(Stored items)
┄┄┄┄┄┄

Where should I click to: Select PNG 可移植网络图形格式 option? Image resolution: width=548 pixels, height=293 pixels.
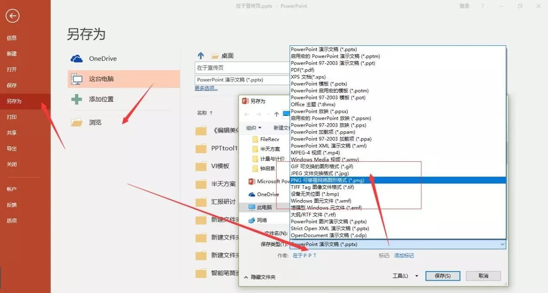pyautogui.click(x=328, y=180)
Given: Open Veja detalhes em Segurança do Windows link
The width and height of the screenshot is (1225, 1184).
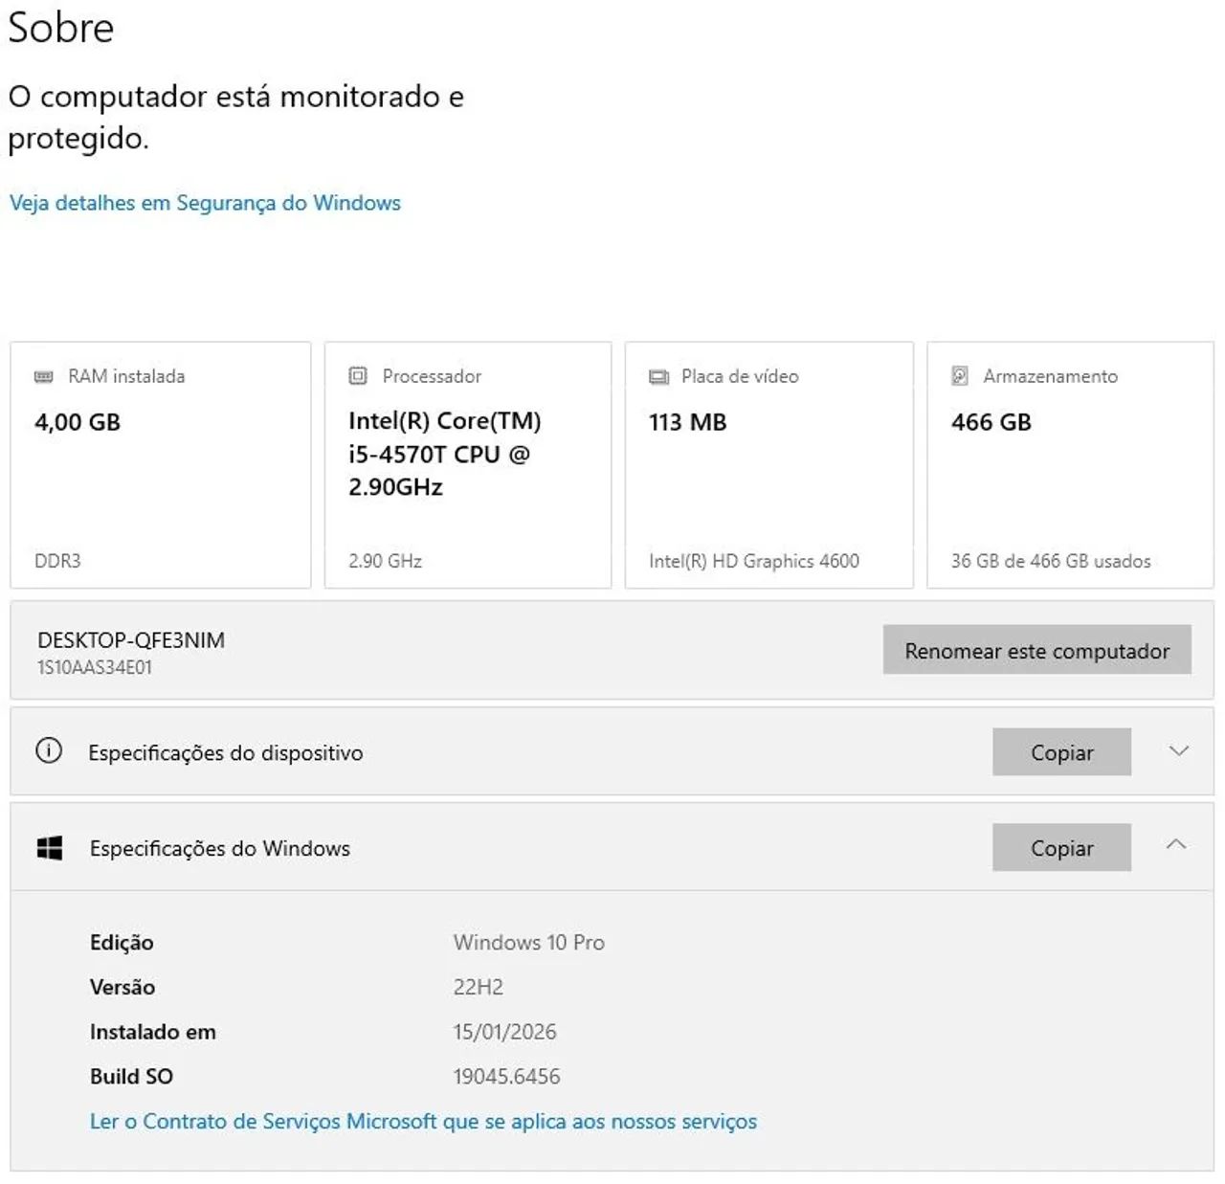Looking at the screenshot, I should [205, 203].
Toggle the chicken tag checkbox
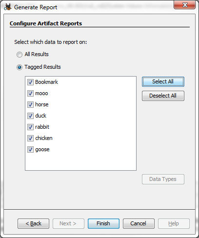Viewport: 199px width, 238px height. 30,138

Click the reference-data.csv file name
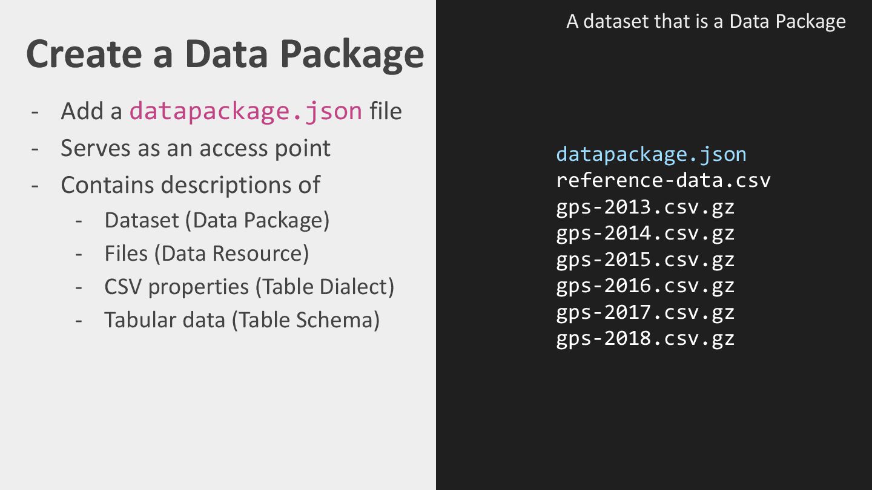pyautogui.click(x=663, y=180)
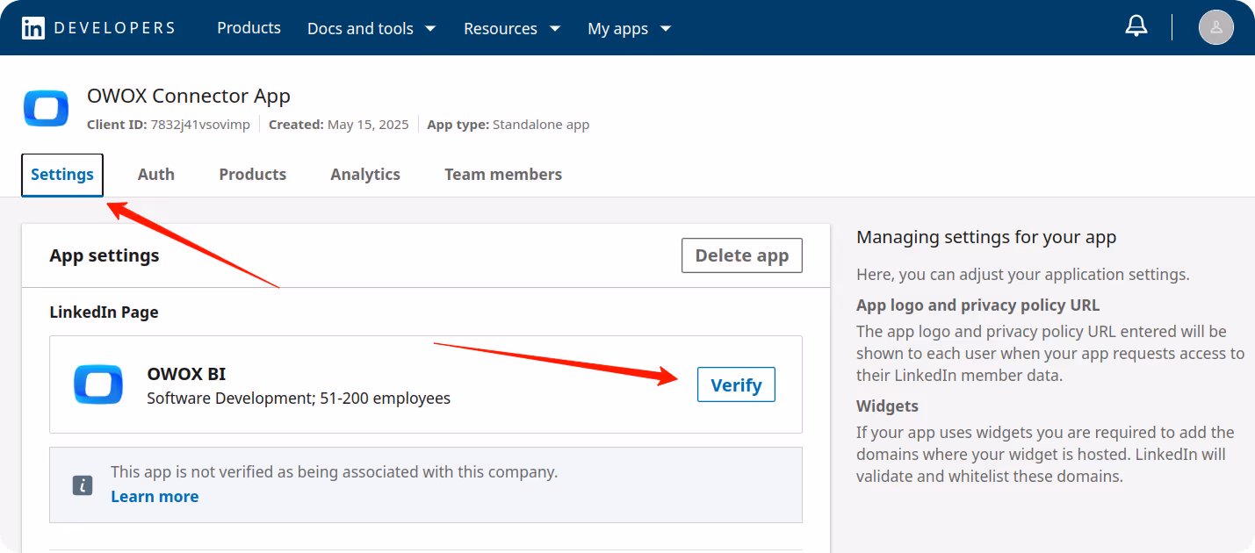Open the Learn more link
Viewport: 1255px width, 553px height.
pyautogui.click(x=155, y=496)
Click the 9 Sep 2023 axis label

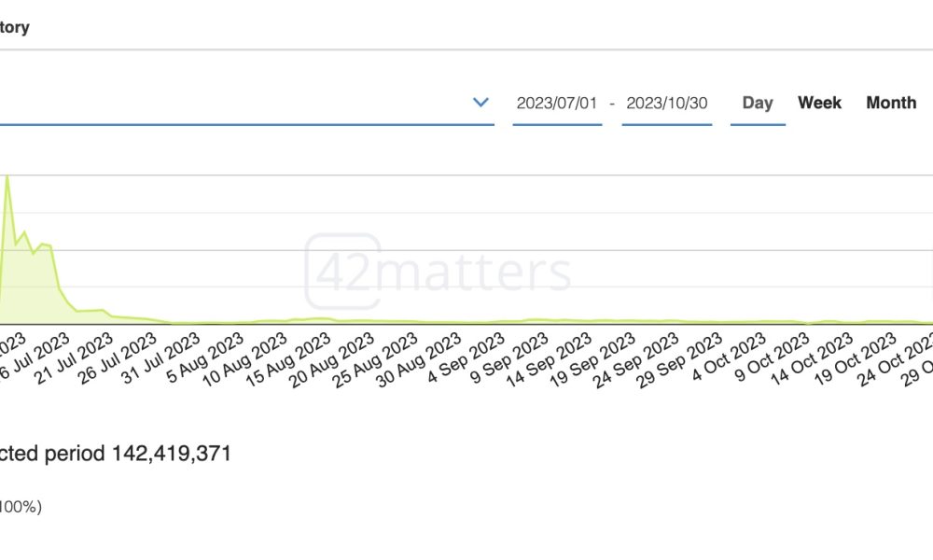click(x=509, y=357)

┄┄┄┄┄┄

Omit every picture, and otherwise quote the entries exactly.

ANSWER SECTION:
Where should I click to: Select PNG 可移植网络图形格式 option? Image resolution: width=548 pixels, height=293 pixels.
pyautogui.click(x=328, y=180)
Given: Open Veja detalhes em Segurança do Windows link
The width and height of the screenshot is (1225, 1184).
Looking at the screenshot, I should [205, 203].
Toggle the chicken tag checkbox
Viewport: 199px width, 238px height. 30,138

Click the reference-data.csv file name
pyautogui.click(x=663, y=180)
Open the Learn more link
Viewport: 1255px width, 553px height.
pyautogui.click(x=155, y=496)
Click the 9 Sep 2023 axis label

click(x=509, y=357)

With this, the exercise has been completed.